Russia releases footage of airstrikes in Syria.
(photo credit: screenshot)
Russian President Vladimir Putin stationed an air-defense missile system in Syria that is capable of striking aircraft as far away as Tel Aviv, according to a report published on Friday.
The S-400 air-defense system has been deployed at the Latakia airbase on the Syrian coast, according to the British Daily Mail newspaper.
The Russian-developed advanced missile system is an upgrade of the S-300 anti-aircraft system, which according to reports Moscow has recently agreed to sell to Tehran.
The S-400 missiles can reach a range of 400 km. and strike aircraft at 90,000 feet.

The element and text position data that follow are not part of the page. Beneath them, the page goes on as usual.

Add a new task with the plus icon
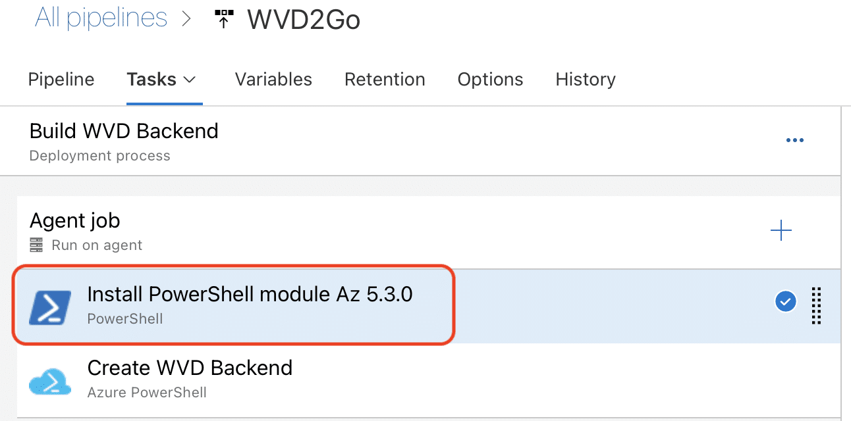coord(781,230)
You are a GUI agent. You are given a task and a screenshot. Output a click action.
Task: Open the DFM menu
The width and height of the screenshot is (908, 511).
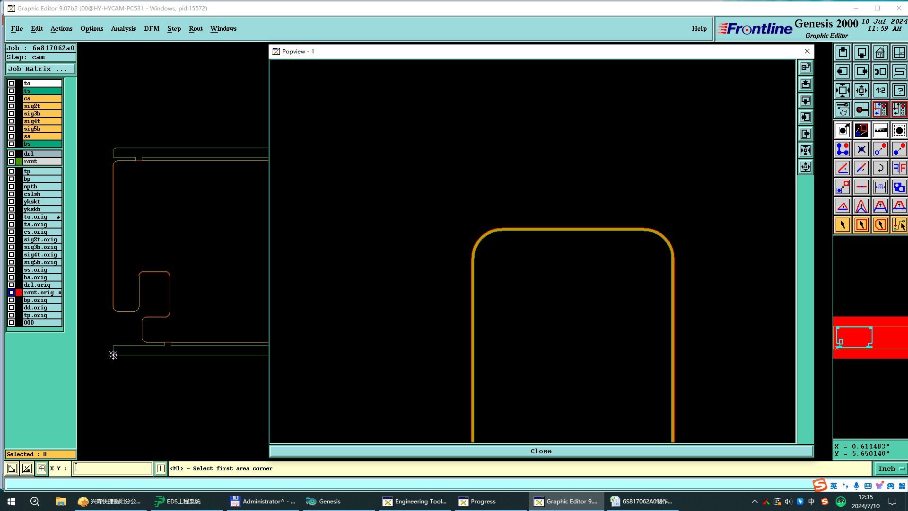click(151, 28)
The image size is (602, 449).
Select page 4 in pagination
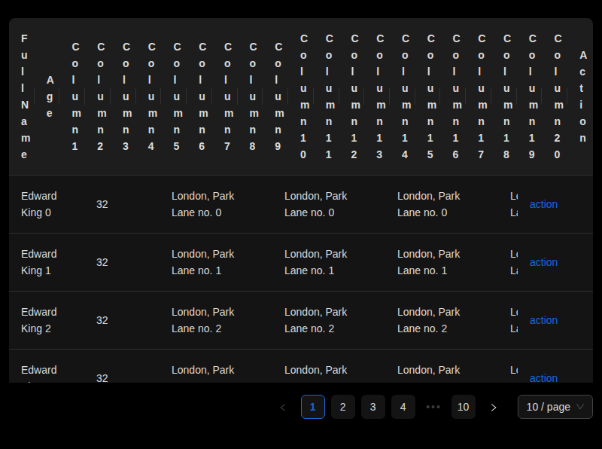(x=403, y=407)
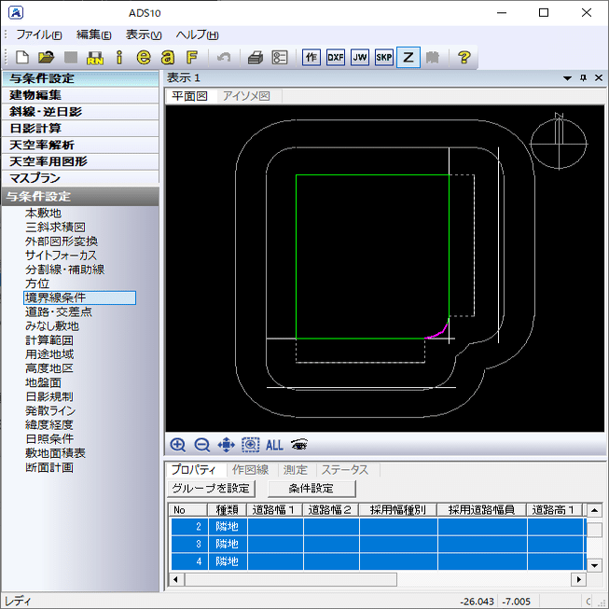Click the ALL fit-view button
609x609 pixels.
(x=274, y=445)
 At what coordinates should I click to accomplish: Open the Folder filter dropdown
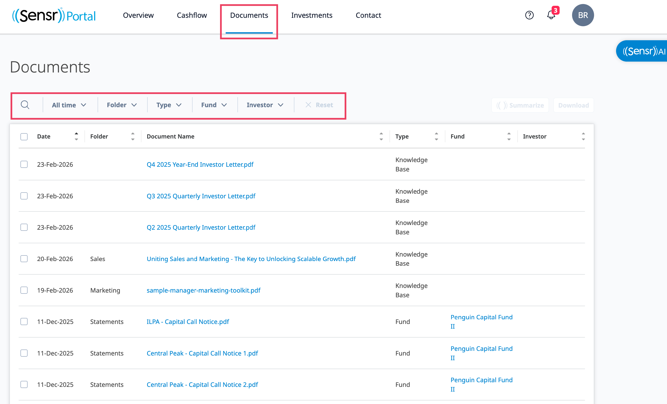click(122, 105)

From Latakia, the missiles could reach much of Israel, as well as the eastern Mediterranean, Cyprus and southern Turkey.
Russian involvement in the Syrian civil war has stepped up in recent weeks, with Moscow leading air strikes in Syria to support the regime of ally President Bashar Assad.
From Israel’s perspective, there are two emerging consequences of Russia’s aerial intervention in Syria.
The first is that Russia’s allies on the ground in Syria, who happen to be Israel’s bitter enemies, will now expand their troublesome presence near the Israeli border.
Specifically, the Iranian Revolutionary Guard Corps, its transnational terrorist unit the Quds Force, Hezbollah forces and Assad military units are all benefiting from Russia’s air war in Syria, and their enhanced presence on Israel’s border will soon be a fact on the ground.
The second consequence of Russia’s operations in Syria is that it complicates Israel’s own extensive intelligence efforts and, according to international reports, covert strike sorties over Syria.
Russian jets are now flying in Syria’s deep south, in Deraa, dropping munitions, and putting the Israel Air Force on the highest alert, despite the deconfliction mechanism created by the IDF and Russian Armed Forces in recent weeks.Yaakov Lappin contributed to this report.